Belge bölümü:
________________
KORKACAKSAK BU HAYAT BİZE HARAM OLSUN

Elhamdülillah. Ben Filistin’in yanındaydım, birileri onun için bana düşman olabilir. Elhamdülillah ben Arakan'daydım, ben Somali’deydim, ben Suriyeli mültecilerin, yetimlerin alın terini sildim. Ben derken sadece şahsım değil, bütün bu şey içinde olanları belirtiyorum. Elhamdülillah. Bunun için birileri bizi hedef alacaksa amenna. Zaten hedef alınmamak için korkarak yaşayacaksak bu hayat bize haram olsun. Onun için de bir yıl içinde niye cevap vermiyorsunuz? Cevap vermeye tenezzül etmediğimiz için cevap vermiyoruz.'

"TROLLERE KIZMIYORUM, SUSANLAR BENİ ÜZÜYOR"
________________
Ham veri:

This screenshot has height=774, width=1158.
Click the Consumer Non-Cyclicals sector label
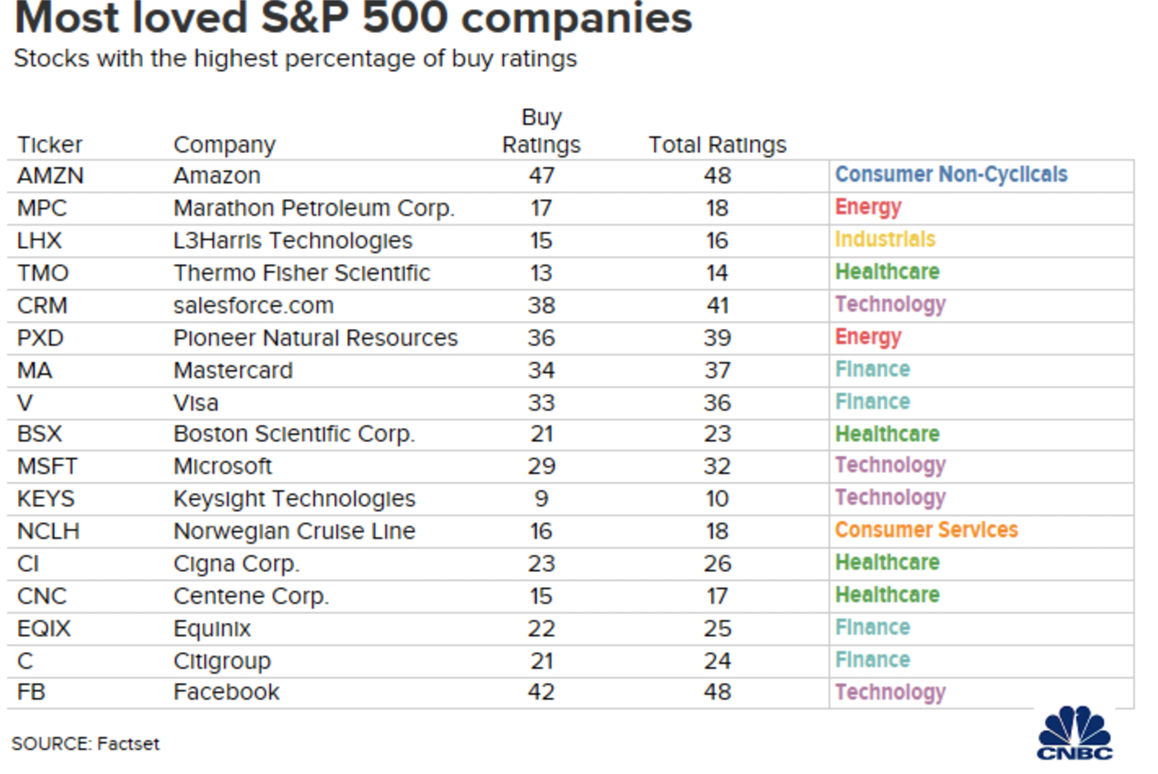click(x=951, y=175)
________________
Kısa görev:
Belge bölümünde konuşmacı, bir yıl boyunca cevap vermemelerinin nedenini nasıl açıklamaktadır?

Beklenen cevap:
Cevap vermeye tenezzül etmedikleri için cevap vermediklerini söylemektedir.